> [Perintah 1]
Menurut renungan di bawah, apa penyebab pemuda itu berada dalam situasi yang tidak menentu di hadapan Tuhan dan sesama? Jawab dalam satu atau dua kalimat.
> [Perintah 2]
Terjemahkan kalimat berikut dari renungan di bawah ke dalam bahasa Inggris: "Ia berusaha menjauhi orang tersebut tetapi seolah-olah orang tersebut mengejarnya untuk berbuat dosa lagi."
> [Perintah 3]
Salin kata demi kata bagian renungan di bawah, mulai dari kata-kata "Ada seorang pemuda" dan berhenti setelah kata-kata "layak untuk Tuhan.".

> [Kutipan teks]
Renungan 23 Oktober 2013

Hari Rabu, Pekan Biasa XXIX

Rm 6:12-18
Mzm 124:1-8
Luk 12:39-48
Janganlah Menjadi Hamba Dosa!
Ada seorang pemuda yang pernah membagi pengalaman masa lalunya. Ia mengatakan bahwa dirinya pernah berada dalam situasi yang tidak menentu baik di hadapan Tuhan maupun sesama. Hal ini disebabkan oleh sebuah kebiasaan untuk selalu jatuh dalam dosa yang sama. Ia berulang kali mengakui dosa tersebut, membuat niat dan komitmen yang bagus tetapi hasilnya selalu sia-sia saja. Di hadapan Tuhan ia merasa hina, malu dan tidak tahu lagi apa yang harus dilakukannya lagi. Di hadapan sesama pun demikian, ia juga merasa hina dan malu terutama terhadap orang-orang tertentu yang bersamanya membuat dosa yang sama. Ia berusaha menjauhi orang tersebut tetapi seolah-olah orang tersebut mengejarnya untuk berbuat dosa lagi. Sekarang ia hanya kembali berserah kepada Tuhan, membiarkan apa yang Tuhan mau di dalam dirinya. Dia berharap suatu saat ia bisa menjadi pribadi yang layak untuk Tuhan.

> [Materi yang ditampilkan]
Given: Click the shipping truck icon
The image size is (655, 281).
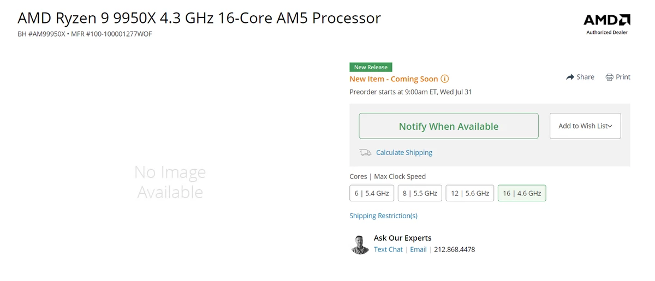Looking at the screenshot, I should [365, 153].
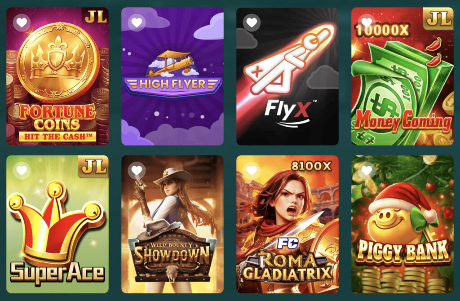The height and width of the screenshot is (301, 460).
Task: Play the Money Coming slot game
Action: pos(403,76)
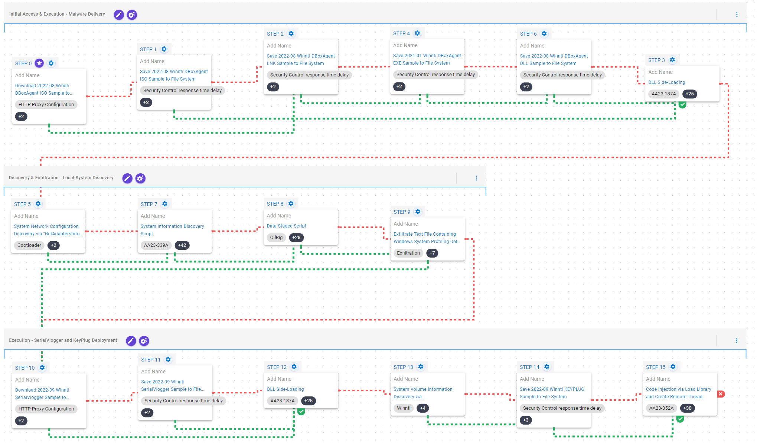Open the Data Staged Script link

[x=286, y=226]
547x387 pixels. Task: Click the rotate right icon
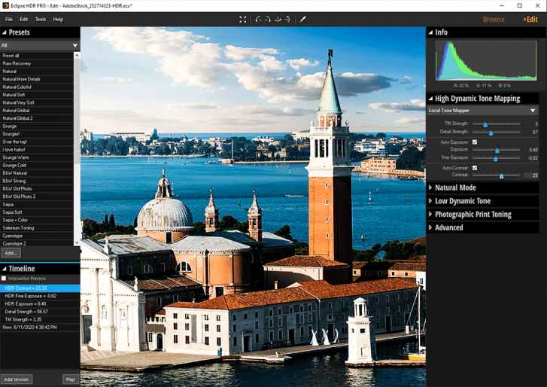268,19
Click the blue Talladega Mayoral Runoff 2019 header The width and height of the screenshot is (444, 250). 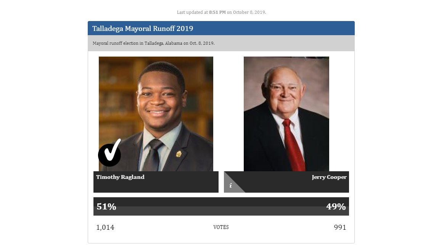point(221,28)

> [Hasil tugas 1]
Penyebabnya adalah kebiasaannya untuk selalu jatuh dalam dosa yang sama.

> [Hasil tugas 2]
He tried to stay away from that person, but it was as if that person was chasing him to sin again.

> [Hasil tugas 3]
Ada seorang pemuda yang pernah membagi pengalaman masa lalunya. Ia mengatakan bahwa dirinya pernah berada dalam situasi yang tidak menentu baik di hadapan Tuhan maupun sesama. Hal ini disebabkan oleh sebuah kebiasaan untuk selalu jatuh dalam dosa yang sama. Ia berulang kali mengakui dosa tersebut, membuat niat dan komitmen yang bagus tetapi hasilnya selalu sia-sia saja. Di hadapan Tuhan ia merasa hina, malu dan tidak tahu lagi apa yang harus dilakukannya lagi. Di hadapan sesama pun demikian, ia juga merasa hina dan malu terutama terhadap orang-orang tertentu yang bersamanya membuat dosa yang sama. Ia berusaha menjauhi orang tersebut tetapi seolah-olah orang tersebut mengejarnya untuk berbuat dosa lagi. Sekarang ia hanya kembali berserah kepada Tuhan, membiarkan apa yang Tuhan mau di dalam dirinya. Dia berharap suatu saat ia bisa menjadi pribadi yang layak untuk Tuhan.